***** MATERIAL FOR THIS TASK

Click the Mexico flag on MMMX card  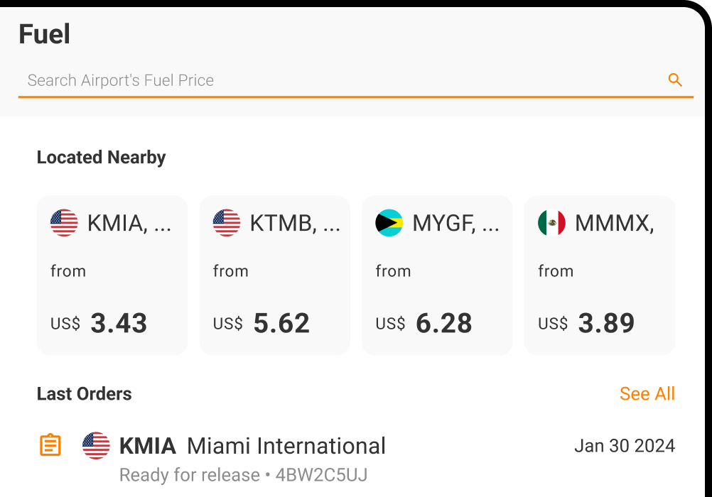(551, 224)
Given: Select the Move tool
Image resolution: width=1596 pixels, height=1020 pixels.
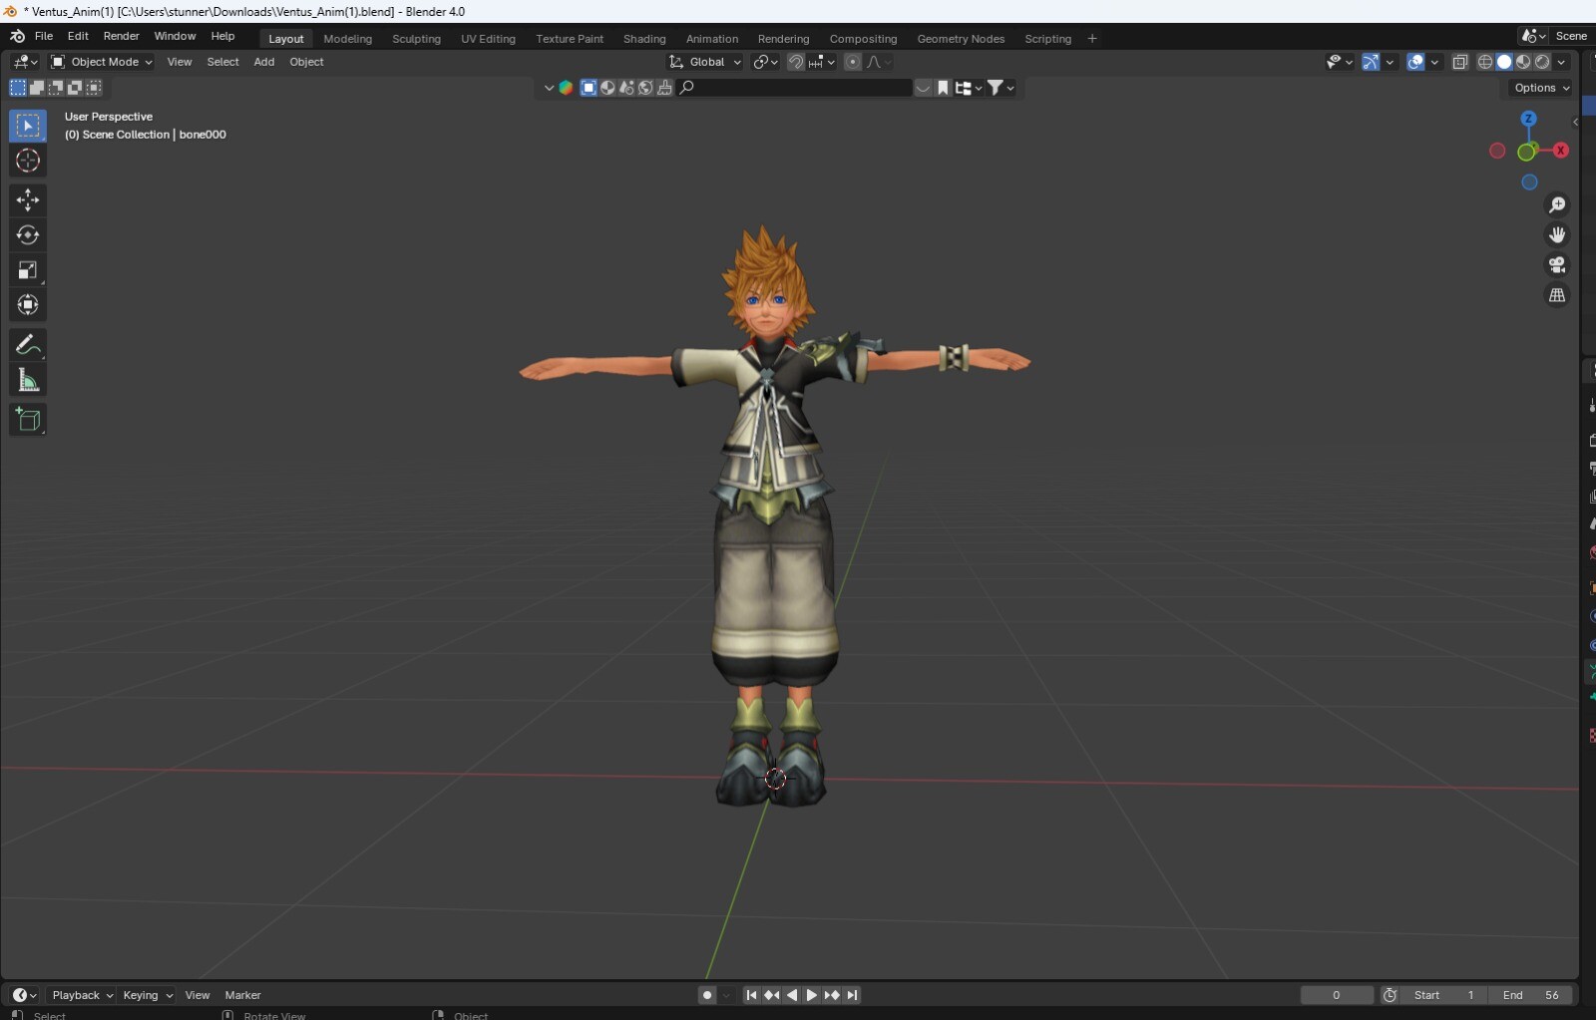Looking at the screenshot, I should 28,200.
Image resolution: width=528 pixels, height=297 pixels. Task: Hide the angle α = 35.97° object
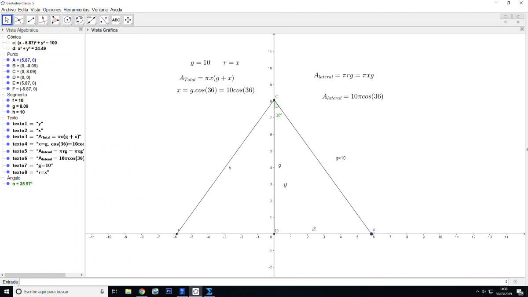point(8,184)
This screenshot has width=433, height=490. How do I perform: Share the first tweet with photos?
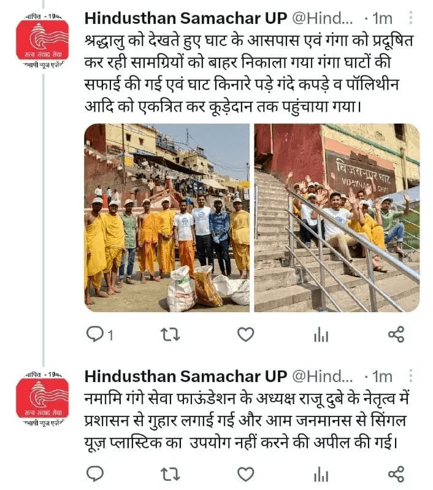[396, 334]
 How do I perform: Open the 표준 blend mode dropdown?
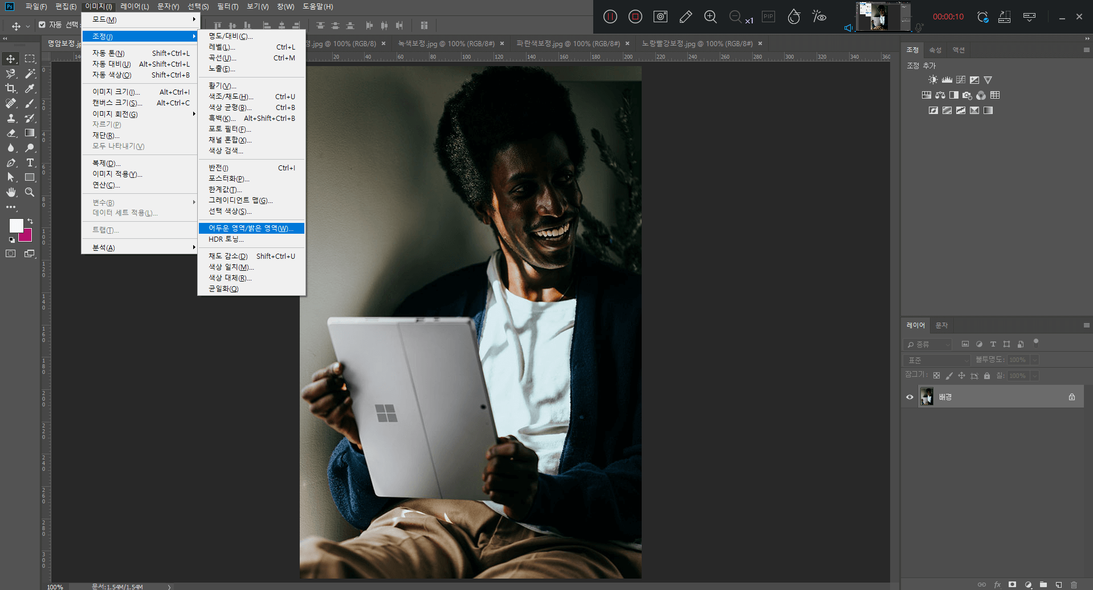click(937, 360)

**********

PROBLEM TO WORK ON:
Transcribe exactly the line that contains "Image resolution: width=528" and each line after it through the end of the listing. Leave out the pictures.

TASK SOLUTION:
Image resolution: width=528 pixels, height=297 pixels. Task: Hide the angle α = 35.97° object
point(8,184)
This screenshot has width=433, height=490. How do I perform: Share the first tweet with photos?
[396, 334]
 How do I perform: Open the 표준 blend mode dropdown?
click(937, 360)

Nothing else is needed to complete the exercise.